_EXERCISE MATERIALS_.
######
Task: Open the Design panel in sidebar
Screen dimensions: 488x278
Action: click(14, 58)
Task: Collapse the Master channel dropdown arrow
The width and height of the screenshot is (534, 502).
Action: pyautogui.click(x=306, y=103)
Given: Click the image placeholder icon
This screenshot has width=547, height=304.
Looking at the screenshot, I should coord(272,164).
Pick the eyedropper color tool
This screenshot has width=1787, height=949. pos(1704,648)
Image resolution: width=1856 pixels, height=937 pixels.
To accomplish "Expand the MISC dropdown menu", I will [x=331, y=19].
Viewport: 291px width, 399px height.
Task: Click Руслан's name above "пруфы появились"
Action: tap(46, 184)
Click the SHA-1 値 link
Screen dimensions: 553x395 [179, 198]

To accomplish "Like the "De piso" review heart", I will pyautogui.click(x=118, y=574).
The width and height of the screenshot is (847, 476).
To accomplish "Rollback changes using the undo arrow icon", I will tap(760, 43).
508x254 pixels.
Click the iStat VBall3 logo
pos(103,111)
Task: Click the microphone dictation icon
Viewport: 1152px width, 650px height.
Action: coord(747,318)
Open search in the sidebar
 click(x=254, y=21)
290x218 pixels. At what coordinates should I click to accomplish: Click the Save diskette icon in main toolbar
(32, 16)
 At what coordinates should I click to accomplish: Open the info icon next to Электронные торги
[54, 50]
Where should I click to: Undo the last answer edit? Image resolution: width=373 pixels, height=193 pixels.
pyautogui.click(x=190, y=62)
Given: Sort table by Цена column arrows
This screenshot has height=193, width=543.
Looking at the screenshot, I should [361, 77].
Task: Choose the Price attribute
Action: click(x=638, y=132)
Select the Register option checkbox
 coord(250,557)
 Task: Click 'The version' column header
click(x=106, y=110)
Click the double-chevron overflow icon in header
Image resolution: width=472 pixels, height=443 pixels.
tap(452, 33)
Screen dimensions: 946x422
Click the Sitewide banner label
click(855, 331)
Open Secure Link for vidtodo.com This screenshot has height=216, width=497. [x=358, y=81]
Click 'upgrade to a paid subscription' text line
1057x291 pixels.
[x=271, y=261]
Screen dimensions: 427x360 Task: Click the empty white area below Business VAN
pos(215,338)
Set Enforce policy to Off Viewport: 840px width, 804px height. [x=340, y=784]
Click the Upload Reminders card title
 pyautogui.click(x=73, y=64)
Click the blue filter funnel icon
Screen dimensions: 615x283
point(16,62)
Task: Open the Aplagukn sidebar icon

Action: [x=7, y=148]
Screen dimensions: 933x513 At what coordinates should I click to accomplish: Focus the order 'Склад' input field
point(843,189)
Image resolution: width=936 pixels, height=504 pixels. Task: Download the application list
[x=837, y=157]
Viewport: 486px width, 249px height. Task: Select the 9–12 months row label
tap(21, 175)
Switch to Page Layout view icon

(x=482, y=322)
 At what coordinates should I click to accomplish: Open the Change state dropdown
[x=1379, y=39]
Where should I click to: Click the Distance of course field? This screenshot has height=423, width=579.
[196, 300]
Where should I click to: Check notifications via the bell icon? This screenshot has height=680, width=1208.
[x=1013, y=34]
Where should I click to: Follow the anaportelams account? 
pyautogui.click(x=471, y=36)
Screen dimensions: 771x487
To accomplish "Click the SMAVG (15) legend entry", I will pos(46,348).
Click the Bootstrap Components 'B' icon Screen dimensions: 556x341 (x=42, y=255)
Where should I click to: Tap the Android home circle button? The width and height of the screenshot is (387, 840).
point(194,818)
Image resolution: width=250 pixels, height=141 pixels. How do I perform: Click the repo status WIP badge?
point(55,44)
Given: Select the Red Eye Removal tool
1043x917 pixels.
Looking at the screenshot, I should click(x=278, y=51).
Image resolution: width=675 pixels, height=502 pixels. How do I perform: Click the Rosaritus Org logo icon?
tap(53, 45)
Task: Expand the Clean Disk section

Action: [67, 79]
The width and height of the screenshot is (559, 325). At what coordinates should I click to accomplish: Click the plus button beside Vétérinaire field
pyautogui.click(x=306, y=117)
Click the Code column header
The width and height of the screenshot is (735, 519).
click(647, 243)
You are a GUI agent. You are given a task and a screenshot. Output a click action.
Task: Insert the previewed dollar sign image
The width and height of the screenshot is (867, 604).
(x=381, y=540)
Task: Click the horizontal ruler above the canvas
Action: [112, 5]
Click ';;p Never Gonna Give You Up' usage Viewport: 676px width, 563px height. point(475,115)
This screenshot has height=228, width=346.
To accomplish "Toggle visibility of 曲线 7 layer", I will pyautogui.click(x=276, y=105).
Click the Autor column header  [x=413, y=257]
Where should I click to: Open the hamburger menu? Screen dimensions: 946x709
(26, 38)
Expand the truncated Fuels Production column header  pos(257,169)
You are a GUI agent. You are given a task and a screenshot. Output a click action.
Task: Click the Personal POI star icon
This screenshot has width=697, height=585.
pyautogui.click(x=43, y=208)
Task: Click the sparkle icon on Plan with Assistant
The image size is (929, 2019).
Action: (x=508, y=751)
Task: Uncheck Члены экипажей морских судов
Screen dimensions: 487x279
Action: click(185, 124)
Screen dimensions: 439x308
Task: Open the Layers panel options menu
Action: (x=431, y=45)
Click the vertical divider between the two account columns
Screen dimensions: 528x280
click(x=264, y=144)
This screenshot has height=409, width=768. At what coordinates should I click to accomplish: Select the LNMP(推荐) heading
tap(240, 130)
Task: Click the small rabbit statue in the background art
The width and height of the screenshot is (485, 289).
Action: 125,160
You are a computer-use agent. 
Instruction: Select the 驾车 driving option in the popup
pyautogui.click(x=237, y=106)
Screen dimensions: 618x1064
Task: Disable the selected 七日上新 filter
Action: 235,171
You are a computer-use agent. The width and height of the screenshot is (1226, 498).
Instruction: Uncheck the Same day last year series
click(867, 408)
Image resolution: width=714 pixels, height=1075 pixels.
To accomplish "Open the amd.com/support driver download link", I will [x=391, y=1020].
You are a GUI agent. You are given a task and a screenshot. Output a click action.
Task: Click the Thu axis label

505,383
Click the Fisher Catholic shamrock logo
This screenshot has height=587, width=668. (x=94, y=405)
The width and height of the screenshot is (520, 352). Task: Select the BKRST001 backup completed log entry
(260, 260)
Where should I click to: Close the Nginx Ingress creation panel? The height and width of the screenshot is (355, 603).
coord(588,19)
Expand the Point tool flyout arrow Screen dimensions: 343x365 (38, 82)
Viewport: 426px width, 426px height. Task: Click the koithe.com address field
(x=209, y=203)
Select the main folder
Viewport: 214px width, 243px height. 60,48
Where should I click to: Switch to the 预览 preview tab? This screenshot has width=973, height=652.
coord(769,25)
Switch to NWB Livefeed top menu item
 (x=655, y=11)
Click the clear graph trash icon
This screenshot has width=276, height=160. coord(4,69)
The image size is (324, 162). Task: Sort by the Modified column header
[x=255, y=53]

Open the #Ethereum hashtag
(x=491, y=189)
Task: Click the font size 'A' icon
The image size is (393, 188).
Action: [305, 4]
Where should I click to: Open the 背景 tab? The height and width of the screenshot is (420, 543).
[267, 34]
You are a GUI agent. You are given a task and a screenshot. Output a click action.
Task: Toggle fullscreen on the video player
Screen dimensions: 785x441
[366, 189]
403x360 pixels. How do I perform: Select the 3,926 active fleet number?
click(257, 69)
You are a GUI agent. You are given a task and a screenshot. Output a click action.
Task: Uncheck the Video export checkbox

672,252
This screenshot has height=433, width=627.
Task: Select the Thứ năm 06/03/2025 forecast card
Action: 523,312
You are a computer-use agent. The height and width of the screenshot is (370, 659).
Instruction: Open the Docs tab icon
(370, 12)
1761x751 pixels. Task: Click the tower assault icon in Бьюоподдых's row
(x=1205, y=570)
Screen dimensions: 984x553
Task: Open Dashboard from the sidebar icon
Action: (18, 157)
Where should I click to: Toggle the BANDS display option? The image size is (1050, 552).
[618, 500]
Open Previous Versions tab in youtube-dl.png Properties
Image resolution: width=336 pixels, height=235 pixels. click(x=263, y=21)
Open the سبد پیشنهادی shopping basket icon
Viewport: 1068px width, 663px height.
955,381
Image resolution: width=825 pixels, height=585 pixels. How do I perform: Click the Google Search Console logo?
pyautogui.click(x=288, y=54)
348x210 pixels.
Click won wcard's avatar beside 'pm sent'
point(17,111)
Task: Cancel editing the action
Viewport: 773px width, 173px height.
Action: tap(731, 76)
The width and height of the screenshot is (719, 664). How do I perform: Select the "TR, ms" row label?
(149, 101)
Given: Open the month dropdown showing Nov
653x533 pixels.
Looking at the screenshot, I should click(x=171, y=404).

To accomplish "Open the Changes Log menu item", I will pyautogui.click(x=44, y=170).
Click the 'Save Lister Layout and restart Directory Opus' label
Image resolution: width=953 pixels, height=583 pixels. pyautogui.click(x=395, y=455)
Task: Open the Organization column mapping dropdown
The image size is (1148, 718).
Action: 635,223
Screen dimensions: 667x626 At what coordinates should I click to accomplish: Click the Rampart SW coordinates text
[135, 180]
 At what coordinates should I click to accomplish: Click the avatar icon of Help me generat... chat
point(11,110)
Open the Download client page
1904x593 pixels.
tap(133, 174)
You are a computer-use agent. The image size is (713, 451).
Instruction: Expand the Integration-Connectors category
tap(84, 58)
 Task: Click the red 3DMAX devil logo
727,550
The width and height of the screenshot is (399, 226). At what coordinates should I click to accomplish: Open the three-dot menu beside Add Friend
######
_DESCRIPTION OF THE TASK_.
The lines to reproduce run from the one containing "Instruction: Expand the" to the last line of the listing; print them exactly, including both ends.

_TASK RESPONSE_.
Instruction: Expand the Integration-Connectors category
tap(84, 58)
 Task: Click the red 3DMAX devil logo
727,550
The width and height of the screenshot is (399, 226). At what coordinates should I click to accomplish: Open the three-dot menu beside Add Friend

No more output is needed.